What is needed.
Lines before the one containing "The width and height of the screenshot is (901, 1280)." are excluded; print that line and every line after it through the end of the material below, exactly.

======== Data to use

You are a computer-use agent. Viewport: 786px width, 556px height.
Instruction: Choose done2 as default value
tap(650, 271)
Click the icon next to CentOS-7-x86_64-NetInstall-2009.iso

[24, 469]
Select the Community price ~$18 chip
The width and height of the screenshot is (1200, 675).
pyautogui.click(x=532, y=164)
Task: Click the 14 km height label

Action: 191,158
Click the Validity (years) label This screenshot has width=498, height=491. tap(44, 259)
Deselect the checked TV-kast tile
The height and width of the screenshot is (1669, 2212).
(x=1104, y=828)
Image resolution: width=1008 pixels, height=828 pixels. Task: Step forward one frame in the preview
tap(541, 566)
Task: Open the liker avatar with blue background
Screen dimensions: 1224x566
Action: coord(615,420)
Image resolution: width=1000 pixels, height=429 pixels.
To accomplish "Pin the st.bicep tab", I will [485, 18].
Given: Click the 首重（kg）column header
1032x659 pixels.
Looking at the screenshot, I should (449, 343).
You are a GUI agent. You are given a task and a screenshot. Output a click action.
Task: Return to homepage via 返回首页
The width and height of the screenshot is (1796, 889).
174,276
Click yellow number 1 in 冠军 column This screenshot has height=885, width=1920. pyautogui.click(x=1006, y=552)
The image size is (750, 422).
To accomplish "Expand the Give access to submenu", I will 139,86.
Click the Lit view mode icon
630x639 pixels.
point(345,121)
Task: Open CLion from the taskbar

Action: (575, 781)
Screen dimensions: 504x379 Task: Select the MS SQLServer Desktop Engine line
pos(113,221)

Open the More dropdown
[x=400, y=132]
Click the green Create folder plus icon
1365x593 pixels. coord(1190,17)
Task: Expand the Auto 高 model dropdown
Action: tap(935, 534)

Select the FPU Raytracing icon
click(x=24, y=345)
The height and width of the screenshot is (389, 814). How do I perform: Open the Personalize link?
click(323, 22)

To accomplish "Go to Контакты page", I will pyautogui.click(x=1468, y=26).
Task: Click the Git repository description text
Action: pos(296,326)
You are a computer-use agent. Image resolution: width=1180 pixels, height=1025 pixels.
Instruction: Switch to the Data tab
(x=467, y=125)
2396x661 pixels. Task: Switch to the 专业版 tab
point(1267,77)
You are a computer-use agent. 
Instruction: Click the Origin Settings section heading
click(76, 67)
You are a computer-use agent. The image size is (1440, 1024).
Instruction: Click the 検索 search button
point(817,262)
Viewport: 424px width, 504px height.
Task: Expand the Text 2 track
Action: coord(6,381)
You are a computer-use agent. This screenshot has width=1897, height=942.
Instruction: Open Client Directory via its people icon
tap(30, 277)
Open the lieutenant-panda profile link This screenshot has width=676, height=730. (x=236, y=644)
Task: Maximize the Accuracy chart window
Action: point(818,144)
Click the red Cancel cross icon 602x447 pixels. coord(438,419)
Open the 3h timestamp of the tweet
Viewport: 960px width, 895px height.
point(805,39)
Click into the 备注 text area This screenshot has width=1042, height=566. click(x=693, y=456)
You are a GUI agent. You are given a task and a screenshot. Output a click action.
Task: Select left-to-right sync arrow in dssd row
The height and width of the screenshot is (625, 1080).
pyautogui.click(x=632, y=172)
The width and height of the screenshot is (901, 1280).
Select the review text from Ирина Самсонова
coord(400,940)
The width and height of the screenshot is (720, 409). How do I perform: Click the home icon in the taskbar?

================

Response for this exercise.
The width and height of the screenshot is (901, 1280).
Select the review text from Ирина Самсонова
coord(400,940)
The width and height of the screenshot is (720, 409). How do I perform: Click the home icon in the taskbar?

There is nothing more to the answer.